→ **WHAT IS BEING ASKED**
Please rewrite the data as a Markdown table with the columns n and Line, one row per line, skipping blank lines. Begin at the line that contains "You are a GUI" and stop after the line that contains "(x=494, y=278)".
## BEGIN DATA FOR PROCESSING
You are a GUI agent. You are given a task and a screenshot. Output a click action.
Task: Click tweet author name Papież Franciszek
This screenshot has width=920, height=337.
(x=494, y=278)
## END DATA FOR PROCESSING
## BEGIN DATA FOR PROCESSING
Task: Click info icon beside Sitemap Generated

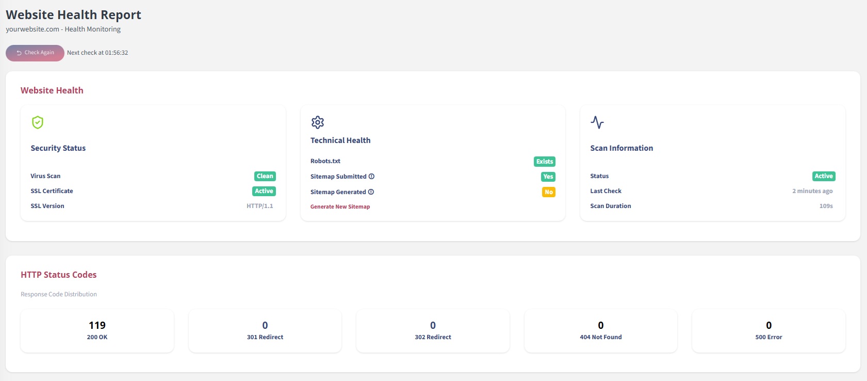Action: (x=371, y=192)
## END DATA FOR PROCESSING
→ **ANSWER TO THE EXERCISE**
| n | Line |
|---|---|
| 1 | You are a GUI agent. You are given a task and a screenshot. Output a click action. |
| 2 | Task: Click tweet author name Papież Franciszek |
| 3 | This screenshot has width=920, height=337. |
| 4 | (x=494, y=278) |